Communicating Value

I’m always fascinated by problems that transcend across totally unrelated industries. A classic example is communicating value, what it is you do and how important it is to your organization.

Over ten years ago when I was studying to be a music teacher, many of the classes had part of the curriculum set aside on communicating the value of music education to parents, principals, and superintendents. This was about the time when school districts started targeting fine arts and music programs.

Software testers run into the same problem, where there isn’t an obvious and tangible benefit to management so they are easily under-valued. In software development this manifests itself in the form of developing quality software, most easily measured by practices and scheduled time for unit testing, refactoring, and the like.
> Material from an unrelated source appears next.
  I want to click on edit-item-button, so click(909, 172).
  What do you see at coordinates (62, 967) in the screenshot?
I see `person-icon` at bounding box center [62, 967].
The inherent problem is asymmetrical information, that both parties do not have the same information available to make decisions. To complicate matters, everyone has their own priorities and agenda. What one person perceives as critically important might not matter a bit to another person in the same company, or even the same department.

But how do you communicate value? How do you explain that something is important, especially if it doesn’t have a tangable, physical value to the other party?
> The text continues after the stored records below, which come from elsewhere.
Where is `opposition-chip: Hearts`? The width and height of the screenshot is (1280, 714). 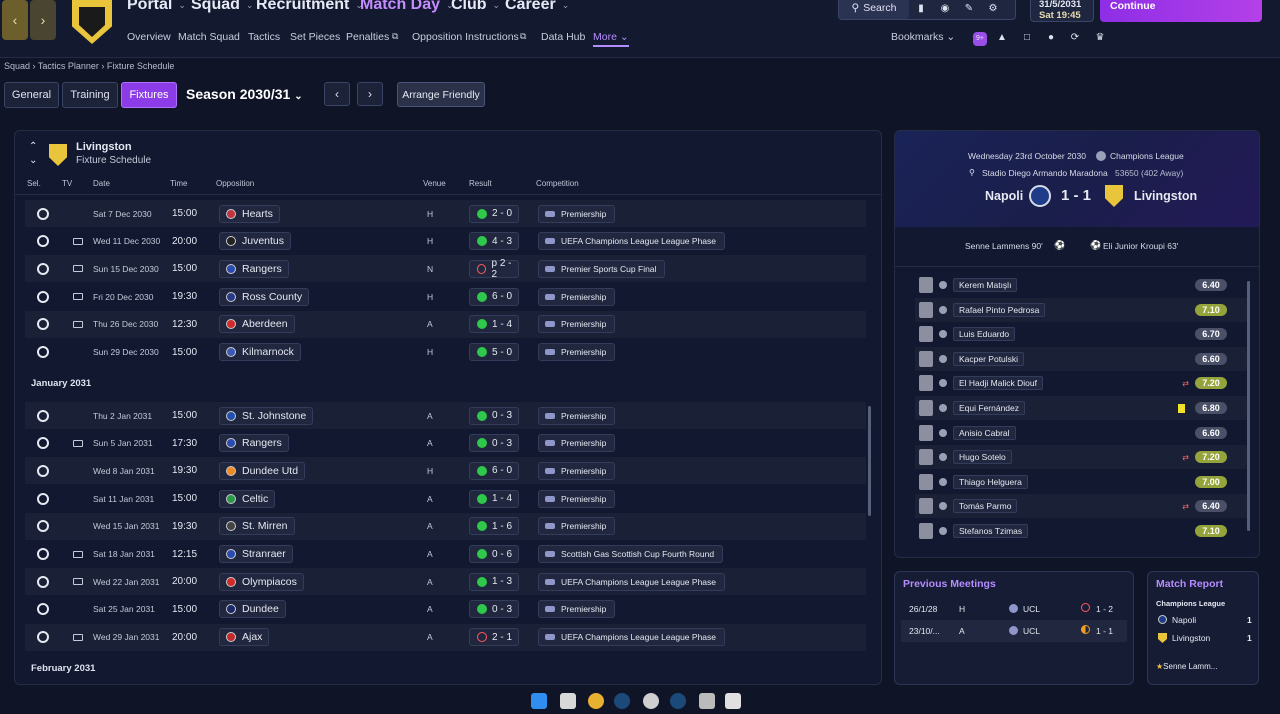
opposition-chip: Hearts is located at coordinates (250, 214).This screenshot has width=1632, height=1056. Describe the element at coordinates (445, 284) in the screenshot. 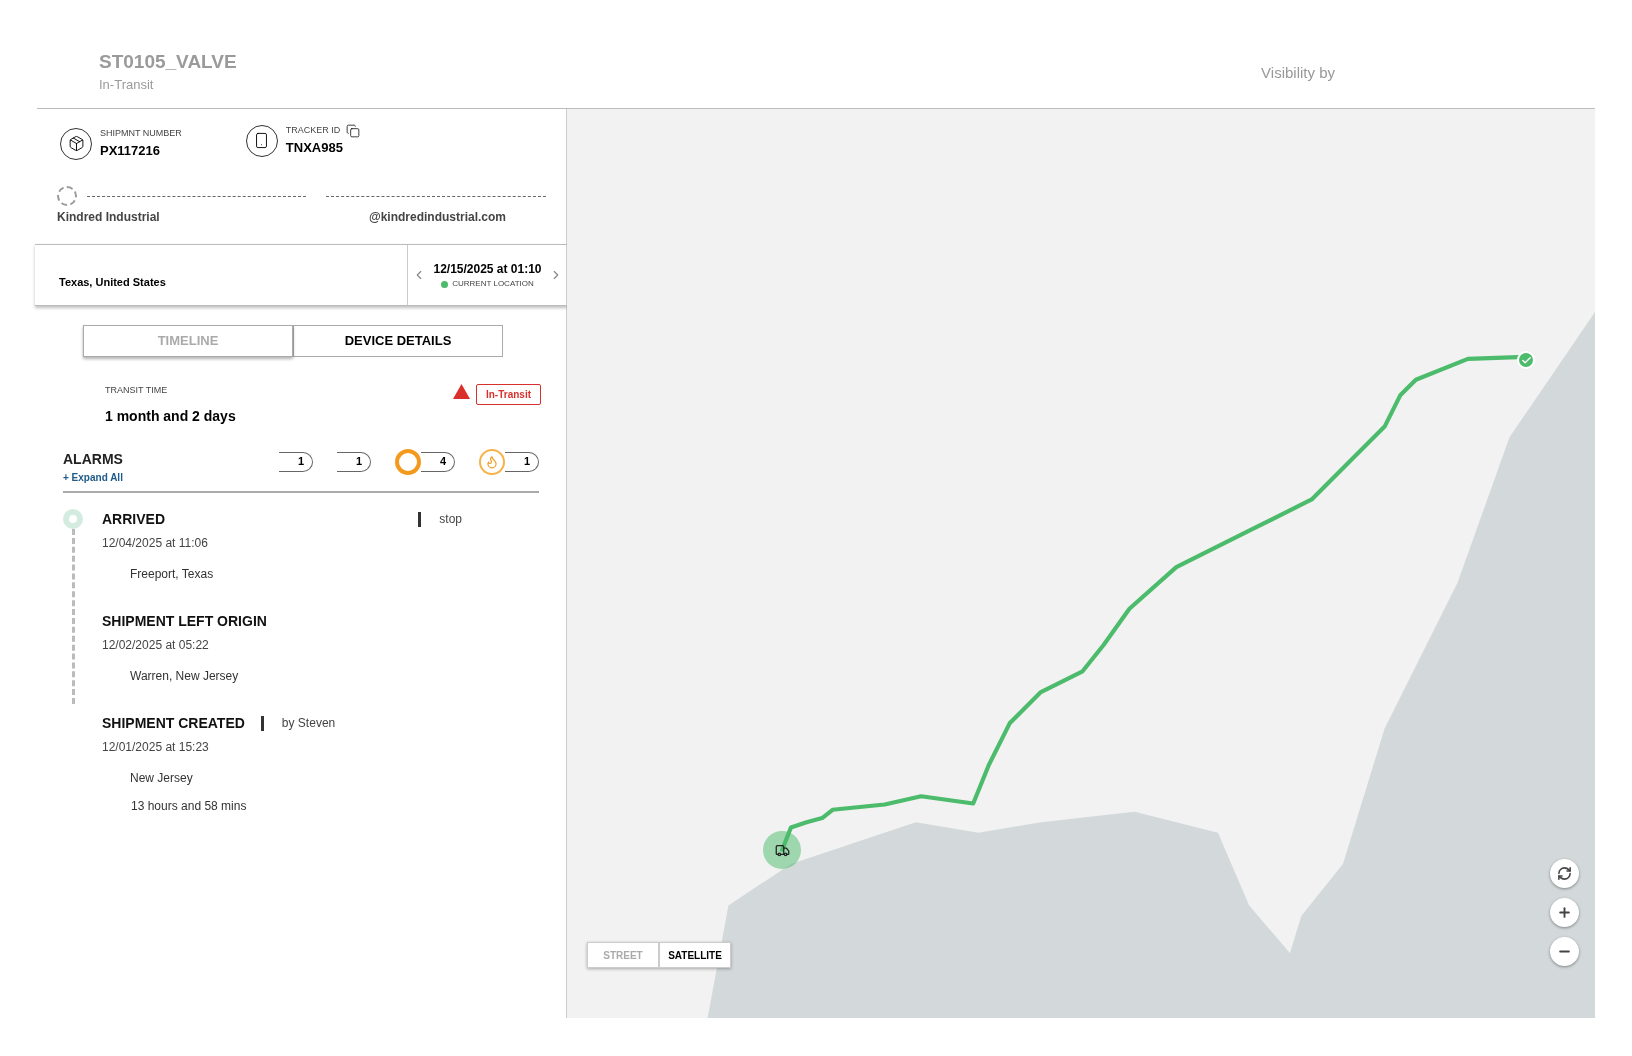

I see `pin-icon` at that location.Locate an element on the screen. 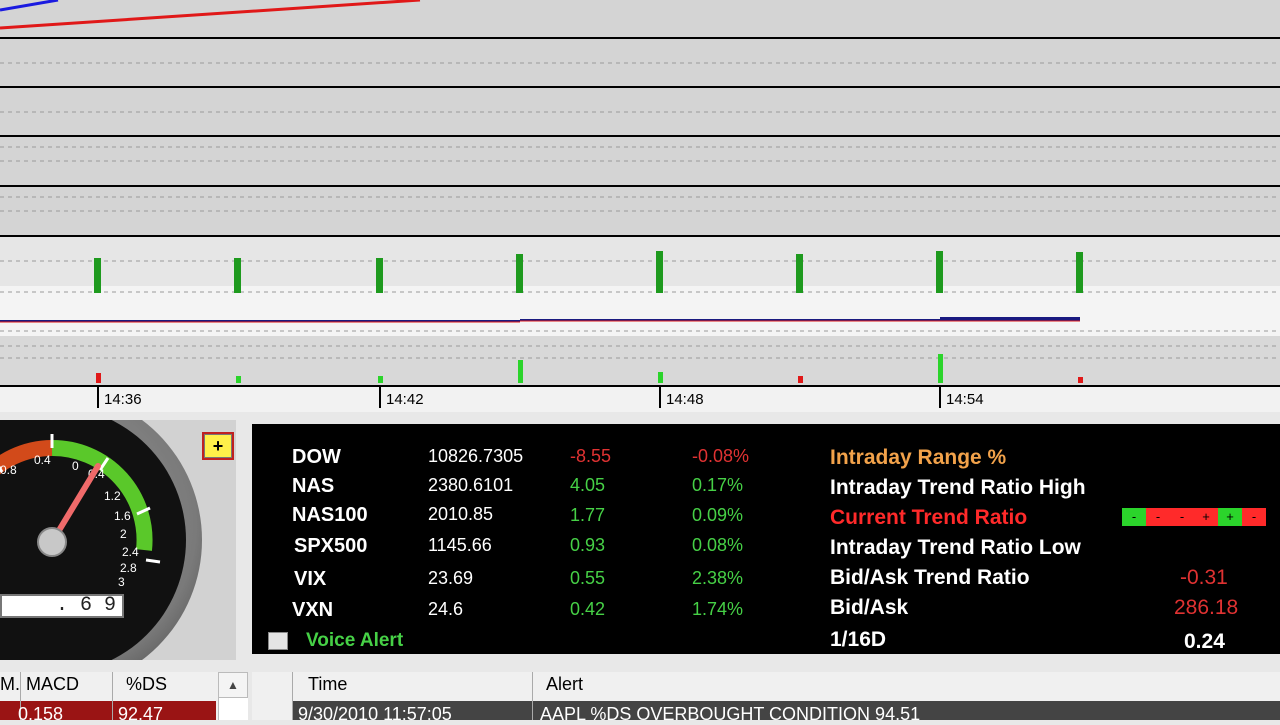  market-value: 2010.85 is located at coordinates (461, 514).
Is it going to guarantee success in the future? Is it going to make things better somehow? Can you prove or quantify that?

I believe the solution is education. Make the time to explain the value. Use facts and resist the temptation to exaggerate or incorporate personal bias as they often have secondary consequences such as loss of credibility or unrealistic expectations.

Understand that education alone doesn’t guarantee that they will agree with you, but at least you can be sure that you supplied the information to make a business decision based on facts.

I am left thinking there is a connection to the health and auto insurance problem, but will save that for another day.